TikTok takes its fight to court
TikTok fired the latest attack in its battle with Washington, suing to block a law that could force the company to split from ByteDance, its Chinese owner, or face a ban in the US.
The company argues that the law violates the First Amendment by effectively taking down an app in the US that millions of Americans use to share their views. Another problem: a divestment within 270 days is virtually impossible, report Sapna Maheshwari and David McCabe for The Times.
DealBook spoke with Maheshwari about the lawsuit filed yesterday and what’s coming next.
Do legal experts think TikTok has a chance of winning?
It could go either way.
Alan Rozenshtein, an associate professor at the University of Minnesota Law School, says a victory is possible based on the “very, very substantial First Amendment challenge” it entails. But he emphasized that it is not a certainty.

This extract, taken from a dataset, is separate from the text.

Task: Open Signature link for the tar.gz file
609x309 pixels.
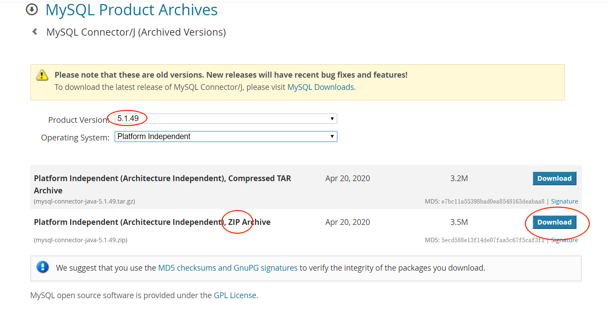Action: [564, 201]
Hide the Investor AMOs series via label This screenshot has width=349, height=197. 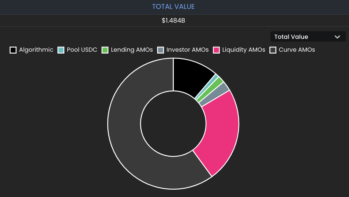(x=187, y=50)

The government can justify infringing on First Amendment rights in certain cases, especially in matters of national security, and also offered ByteDance the option of selling the app.
How does the lawsuit address the allegation that TikTok is a national security risk?

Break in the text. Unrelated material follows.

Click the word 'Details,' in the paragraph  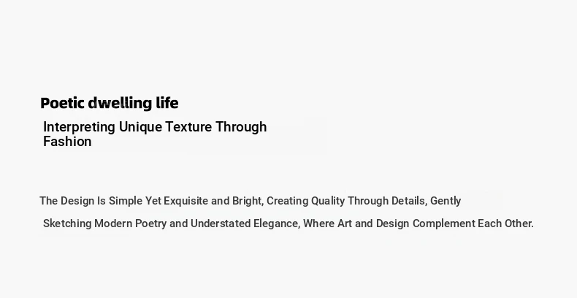pos(409,202)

TikTok has always said it has spent billions on a security plan that has addressed government concerns. But it also shared a small surprise in its filing: The company said it had agreed to offer the U.S. government a kill switch that would shut down the app if it violates the terms of a draft national security agreement.
In a separate case, a Montana federal judge blocked a state ban on the app. Does that tell us anything about what could happen this time?

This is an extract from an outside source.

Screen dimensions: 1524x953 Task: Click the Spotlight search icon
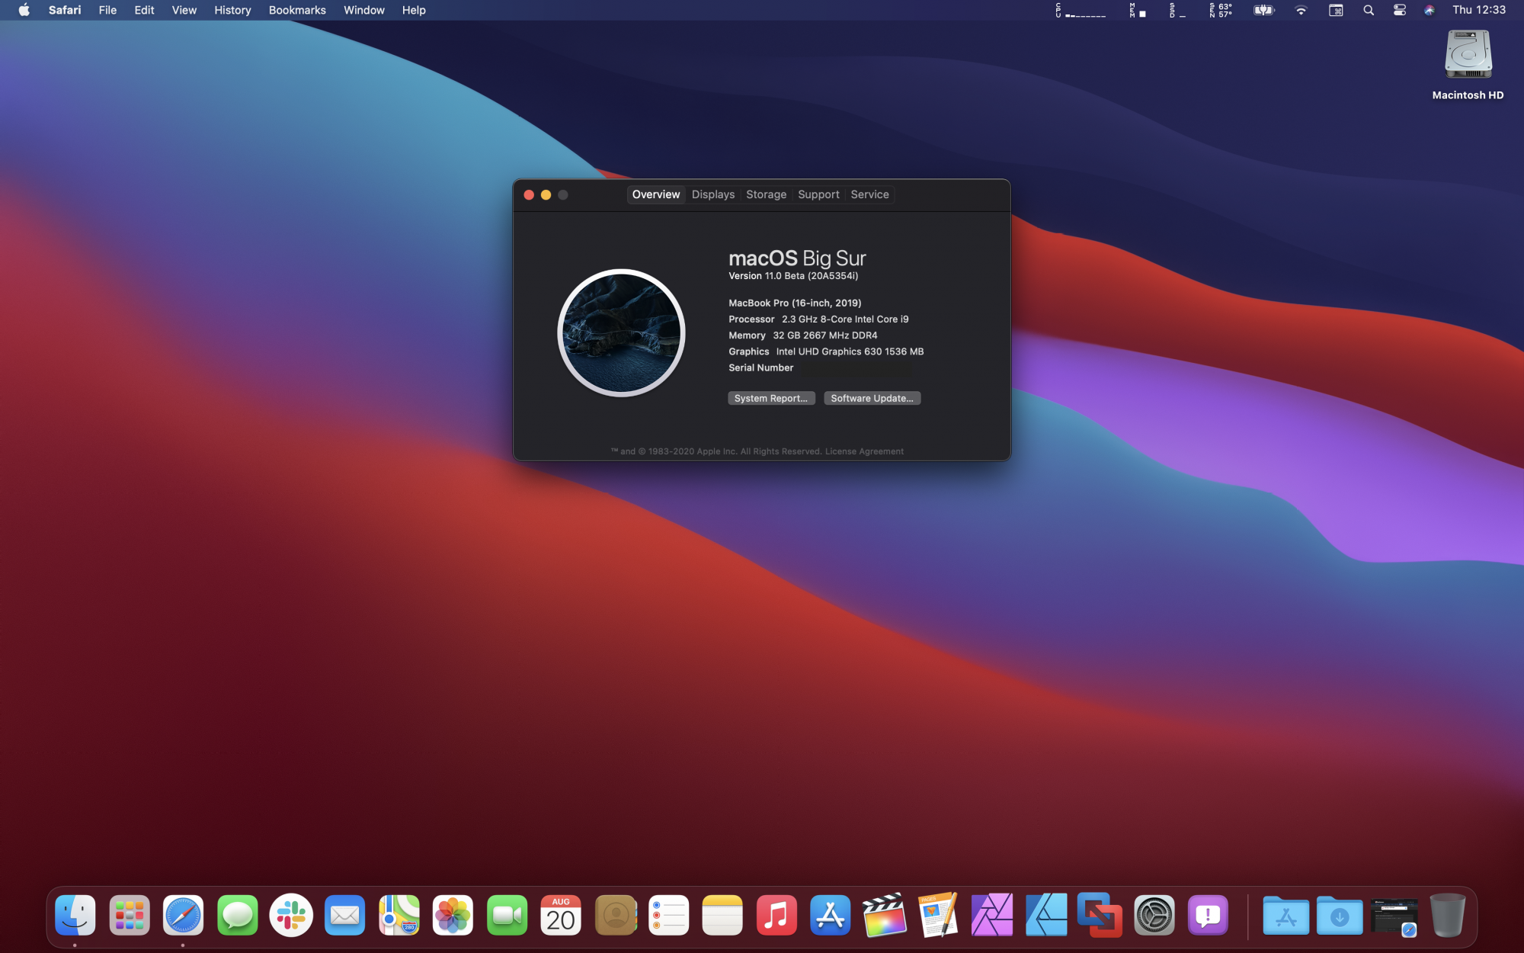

The judge in the Montana case said the ban most likely violated the First Amendment. He also said it violated a clause that gives Congress the power to regulate trade with other countries, but that’s not relevant here, since Congress passed the bill last month.
TikTok challenged the Montana law and funded a separate lawsuit by creators who use the platform. A second lawsuit from TikTok users is likely to be filed in the coming weeks.
THIS IS WHAT’S HAPPENING
Investigation Finds FDIC Has Toxic, Misogynistic Work Culture. Discrimination, bullying and sexual harassment are rife at the agency, according to a report released yesterday. The findings essentially corroborated the report published by The Wall Street Journal last year and put more pressure on his president, Martin Gruenberg, even though she did not call for his resignation or his ouster.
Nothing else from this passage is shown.